▸ **Try it**: Reproduce the entries. Match every word.

Records from a data collection:
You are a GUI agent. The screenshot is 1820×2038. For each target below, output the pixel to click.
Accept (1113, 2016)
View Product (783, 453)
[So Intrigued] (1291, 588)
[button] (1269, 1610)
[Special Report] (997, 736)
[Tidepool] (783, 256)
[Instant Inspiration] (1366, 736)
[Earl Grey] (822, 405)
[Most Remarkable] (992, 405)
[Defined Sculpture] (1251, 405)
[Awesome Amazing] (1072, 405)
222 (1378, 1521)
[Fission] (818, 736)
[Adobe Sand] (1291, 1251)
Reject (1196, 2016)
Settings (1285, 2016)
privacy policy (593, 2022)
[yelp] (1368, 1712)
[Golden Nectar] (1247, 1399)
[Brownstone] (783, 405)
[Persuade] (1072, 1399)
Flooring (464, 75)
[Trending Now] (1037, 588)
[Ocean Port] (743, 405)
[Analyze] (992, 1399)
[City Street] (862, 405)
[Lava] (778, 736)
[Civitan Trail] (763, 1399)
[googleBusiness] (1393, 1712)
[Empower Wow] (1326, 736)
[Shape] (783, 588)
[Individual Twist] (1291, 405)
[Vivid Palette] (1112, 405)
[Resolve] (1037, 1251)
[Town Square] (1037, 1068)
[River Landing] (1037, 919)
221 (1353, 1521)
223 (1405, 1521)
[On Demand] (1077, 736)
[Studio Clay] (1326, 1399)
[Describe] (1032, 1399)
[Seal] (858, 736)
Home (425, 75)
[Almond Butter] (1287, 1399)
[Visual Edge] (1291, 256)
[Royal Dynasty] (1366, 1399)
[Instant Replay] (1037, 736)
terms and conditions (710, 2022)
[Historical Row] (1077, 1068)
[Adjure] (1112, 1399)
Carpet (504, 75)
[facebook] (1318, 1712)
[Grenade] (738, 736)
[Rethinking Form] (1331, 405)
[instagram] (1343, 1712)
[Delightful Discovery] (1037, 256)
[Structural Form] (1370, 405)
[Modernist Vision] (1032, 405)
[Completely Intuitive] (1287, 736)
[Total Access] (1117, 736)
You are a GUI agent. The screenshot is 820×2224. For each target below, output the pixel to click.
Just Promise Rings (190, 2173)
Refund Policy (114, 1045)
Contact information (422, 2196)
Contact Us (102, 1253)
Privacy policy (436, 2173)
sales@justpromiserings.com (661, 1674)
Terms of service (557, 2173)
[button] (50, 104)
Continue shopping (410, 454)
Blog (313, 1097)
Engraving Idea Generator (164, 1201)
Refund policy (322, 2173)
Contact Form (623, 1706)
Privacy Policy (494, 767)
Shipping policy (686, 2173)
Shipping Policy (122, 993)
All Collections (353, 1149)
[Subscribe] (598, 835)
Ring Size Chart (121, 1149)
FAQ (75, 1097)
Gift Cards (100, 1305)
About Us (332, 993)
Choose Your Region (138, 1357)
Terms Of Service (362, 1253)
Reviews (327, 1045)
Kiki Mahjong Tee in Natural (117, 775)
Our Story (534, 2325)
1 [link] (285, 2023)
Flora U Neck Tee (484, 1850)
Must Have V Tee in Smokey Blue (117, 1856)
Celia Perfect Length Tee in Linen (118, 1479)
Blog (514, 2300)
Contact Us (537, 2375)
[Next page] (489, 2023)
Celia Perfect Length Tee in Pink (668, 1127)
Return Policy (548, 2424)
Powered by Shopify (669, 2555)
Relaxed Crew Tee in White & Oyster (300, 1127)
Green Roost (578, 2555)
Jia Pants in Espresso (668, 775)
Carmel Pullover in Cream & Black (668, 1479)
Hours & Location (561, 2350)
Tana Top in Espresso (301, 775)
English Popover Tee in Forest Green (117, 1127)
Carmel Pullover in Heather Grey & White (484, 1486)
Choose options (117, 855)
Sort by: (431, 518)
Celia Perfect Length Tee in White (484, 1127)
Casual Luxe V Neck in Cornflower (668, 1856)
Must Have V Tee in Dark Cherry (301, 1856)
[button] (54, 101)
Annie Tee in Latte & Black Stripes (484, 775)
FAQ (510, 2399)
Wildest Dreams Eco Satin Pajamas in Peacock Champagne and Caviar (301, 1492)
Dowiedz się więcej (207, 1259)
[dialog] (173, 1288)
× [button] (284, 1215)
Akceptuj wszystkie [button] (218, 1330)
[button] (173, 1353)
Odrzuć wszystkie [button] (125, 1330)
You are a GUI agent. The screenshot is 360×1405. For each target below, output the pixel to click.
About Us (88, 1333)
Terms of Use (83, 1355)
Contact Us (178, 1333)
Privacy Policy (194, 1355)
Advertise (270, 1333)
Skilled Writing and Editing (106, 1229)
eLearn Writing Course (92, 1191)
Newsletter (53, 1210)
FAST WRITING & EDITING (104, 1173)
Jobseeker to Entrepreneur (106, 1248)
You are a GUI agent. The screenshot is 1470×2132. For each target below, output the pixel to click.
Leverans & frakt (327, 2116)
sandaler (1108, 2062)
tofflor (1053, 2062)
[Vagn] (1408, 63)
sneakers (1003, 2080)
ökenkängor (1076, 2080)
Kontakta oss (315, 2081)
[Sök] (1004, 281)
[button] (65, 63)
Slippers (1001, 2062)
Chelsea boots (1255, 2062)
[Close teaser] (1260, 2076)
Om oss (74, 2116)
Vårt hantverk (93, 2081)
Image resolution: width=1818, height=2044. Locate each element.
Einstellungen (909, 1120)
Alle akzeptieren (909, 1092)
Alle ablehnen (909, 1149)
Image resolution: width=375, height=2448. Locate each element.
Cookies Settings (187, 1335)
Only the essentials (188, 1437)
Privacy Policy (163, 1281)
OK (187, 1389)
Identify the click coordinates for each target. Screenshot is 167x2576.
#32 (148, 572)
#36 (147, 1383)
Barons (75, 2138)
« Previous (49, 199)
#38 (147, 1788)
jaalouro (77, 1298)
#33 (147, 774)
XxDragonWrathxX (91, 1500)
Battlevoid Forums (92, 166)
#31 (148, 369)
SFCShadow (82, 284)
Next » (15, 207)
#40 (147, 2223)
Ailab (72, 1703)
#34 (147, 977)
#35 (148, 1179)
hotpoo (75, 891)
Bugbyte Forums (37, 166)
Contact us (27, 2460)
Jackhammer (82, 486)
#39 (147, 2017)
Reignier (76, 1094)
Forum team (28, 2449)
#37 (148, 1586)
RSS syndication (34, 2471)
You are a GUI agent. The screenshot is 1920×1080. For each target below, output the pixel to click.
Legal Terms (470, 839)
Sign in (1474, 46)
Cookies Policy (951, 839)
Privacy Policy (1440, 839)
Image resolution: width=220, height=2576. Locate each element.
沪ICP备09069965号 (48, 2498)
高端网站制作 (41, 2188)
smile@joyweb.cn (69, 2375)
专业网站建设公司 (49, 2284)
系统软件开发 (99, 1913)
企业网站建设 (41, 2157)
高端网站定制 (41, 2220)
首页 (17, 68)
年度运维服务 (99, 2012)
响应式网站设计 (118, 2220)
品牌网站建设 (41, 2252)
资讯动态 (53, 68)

▸ **Problem solution**:
You are a GUI agent. The screenshot is 1820×2038. For each target below, output the pixel to click.
Accept (1113, 2016)
View Product (783, 453)
[So Intrigued] (1291, 588)
[button] (1269, 1610)
[Special Report] (997, 736)
[Tidepool] (783, 256)
[Instant Inspiration] (1366, 736)
[Earl Grey] (822, 405)
[Most Remarkable] (992, 405)
[Defined Sculpture] (1251, 405)
[Awesome Amazing] (1072, 405)
222 (1378, 1521)
[Fission] (818, 736)
[Adobe Sand] (1291, 1251)
Reject (1196, 2016)
Settings (1285, 2016)
privacy policy (593, 2022)
[yelp] (1368, 1712)
[Golden Nectar] (1247, 1399)
[Brownstone] (783, 405)
[Persuade] (1072, 1399)
Flooring (464, 75)
[Trending Now] (1037, 588)
[Ocean Port] (743, 405)
[Analyze] (992, 1399)
[City Street] (862, 405)
[Lava] (778, 736)
[Civitan Trail] (763, 1399)
[googleBusiness] (1393, 1712)
[Empower Wow] (1326, 736)
[Shape] (783, 588)
[Individual Twist] (1291, 405)
[Vivid Palette] (1112, 405)
[Resolve] (1037, 1251)
[Town Square] (1037, 1068)
[River Landing] (1037, 919)
221 (1353, 1521)
223 (1405, 1521)
[On Demand] (1077, 736)
[Studio Clay] (1326, 1399)
[Describe] (1032, 1399)
[Seal] (858, 736)
Home (425, 75)
[Almond Butter] (1287, 1399)
[Visual Edge] (1291, 256)
[Royal Dynasty] (1366, 1399)
[Instant Replay] (1037, 736)
terms and conditions (710, 2022)
[Historical Row] (1077, 1068)
[Adjure] (1112, 1399)
Carpet (504, 75)
[facebook] (1318, 1712)
[Grenade] (738, 736)
[Rethinking Form] (1331, 405)
[instagram] (1343, 1712)
[Delightful Discovery] (1037, 256)
[Structural Form] (1370, 405)
[Modernist Vision] (1032, 405)
[Completely Intuitive] (1287, 736)
[Total Access] (1117, 736)
You are a GUI agent. The screenshot is 820×2224. For each target below, output the pixel to click.
Just Promise Rings (190, 2173)
Refund Policy (114, 1045)
Contact information (422, 2196)
Contact Us (102, 1253)
Privacy policy (436, 2173)
sales@justpromiserings.com (661, 1674)
Terms of service (557, 2173)
[button] (50, 104)
Continue shopping (410, 454)
Blog (313, 1097)
Engraving Idea Generator (164, 1201)
Refund policy (322, 2173)
Contact Form (623, 1706)
Privacy Policy (494, 767)
Shipping policy (686, 2173)
Shipping Policy (122, 993)
All Collections (353, 1149)
[Subscribe] (598, 835)
Ring Size Chart (121, 1149)
FAQ (75, 1097)
Gift Cards (100, 1305)
About Us (332, 993)
Choose Your Region (138, 1357)
Terms Of Service (362, 1253)
Reviews (327, 1045)
Kiki Mahjong Tee in Natural (117, 775)
Our Story (534, 2325)
1 [link] (285, 2023)
Flora U Neck Tee (484, 1850)
Must Have V Tee in Smokey Blue (117, 1856)
Celia Perfect Length Tee in Linen (118, 1479)
Blog (514, 2300)
Contact Us (537, 2375)
[Next page] (489, 2023)
Celia Perfect Length Tee in Pink (668, 1127)
Return Policy (548, 2424)
Powered by Shopify (669, 2555)
Relaxed Crew Tee in White & Oyster (300, 1127)
Green Roost (578, 2555)
Jia Pants in Espresso (668, 775)
Carmel Pullover in Cream & Black (668, 1479)
Hours & Location (561, 2350)
Tana Top in Espresso (301, 775)
English Popover Tee in Forest Green (117, 1127)
Carmel Pullover in Heather Grey & White (484, 1486)
Choose options (117, 855)
Sort by: (431, 518)
Celia Perfect Length Tee in White (484, 1127)
Casual Luxe V Neck in Cornflower (668, 1856)
Must Have V Tee in Dark Cherry (301, 1856)
[button] (54, 101)
Annie Tee in Latte & Black Stripes (484, 775)
FAQ (510, 2399)
Wildest Dreams Eco Satin Pajamas in Peacock Champagne and Caviar (301, 1492)
Dowiedz się więcej (207, 1259)
[dialog] (173, 1288)
× [button] (284, 1215)
Akceptuj wszystkie [button] (218, 1330)
[button] (173, 1353)
Odrzuć wszystkie [button] (125, 1330)
You are a GUI agent. The screenshot is 360×1405. For each target below, output the pixel to click.
About Us (88, 1333)
Terms of Use (83, 1355)
Contact Us (178, 1333)
Privacy Policy (194, 1355)
Advertise (270, 1333)
Skilled Writing and Editing (106, 1229)
eLearn Writing Course (92, 1191)
Newsletter (53, 1210)
FAST WRITING & EDITING (104, 1173)
Jobseeker to Entrepreneur (106, 1248)
You are a GUI agent. The screenshot is 1470×2132. For each target below, output the pixel to click.
Leverans & frakt (327, 2116)
sandaler (1108, 2062)
tofflor (1053, 2062)
[Vagn] (1408, 63)
sneakers (1003, 2080)
ökenkängor (1076, 2080)
Kontakta oss (315, 2081)
[Sök] (1004, 281)
[button] (65, 63)
Slippers (1001, 2062)
Chelsea boots (1255, 2062)
[Close teaser] (1260, 2076)
Om oss (74, 2116)
Vårt hantverk (93, 2081)
Image resolution: width=1818, height=2044. Locate each element.
Einstellungen (909, 1120)
Alle akzeptieren (909, 1092)
Alle ablehnen (909, 1149)
Image resolution: width=375, height=2448. Locate each element.
Cookies Settings (187, 1335)
Only the essentials (188, 1437)
Privacy Policy (163, 1281)
OK (187, 1389)
Identify the click coordinates for each target. Screenshot is 167x2576.
#32 (148, 572)
#36 (147, 1383)
Barons (75, 2138)
« Previous (49, 199)
#38 (147, 1788)
jaalouro (77, 1298)
#33 (147, 774)
XxDragonWrathxX (91, 1500)
Battlevoid Forums (92, 166)
#31 (148, 369)
SFCShadow (82, 284)
Next » (15, 207)
#40 (147, 2223)
Ailab (72, 1703)
#34 (147, 977)
#35 (148, 1179)
hotpoo (75, 891)
Bugbyte Forums (37, 166)
Contact us (27, 2460)
Jackhammer (82, 486)
#39 (147, 2017)
Reignier (76, 1094)
Forum team (28, 2449)
#37 (148, 1586)
RSS syndication (34, 2471)
You are a GUI agent. The screenshot is 1920×1080. For each target below, output the pixel to click.
Legal Terms (470, 839)
Sign in (1474, 46)
Cookies Policy (951, 839)
Privacy Policy (1440, 839)
Image resolution: width=220, height=2576. Locate each element.
沪ICP备09069965号 (48, 2498)
高端网站制作 (41, 2188)
smile@joyweb.cn (69, 2375)
专业网站建设公司 (49, 2284)
系统软件开发 (99, 1913)
企业网站建设 (41, 2157)
高端网站定制 (41, 2220)
首页 (17, 68)
年度运维服务 (99, 2012)
响应式网站设计 (118, 2220)
品牌网站建设 (41, 2252)
资讯动态 (53, 68)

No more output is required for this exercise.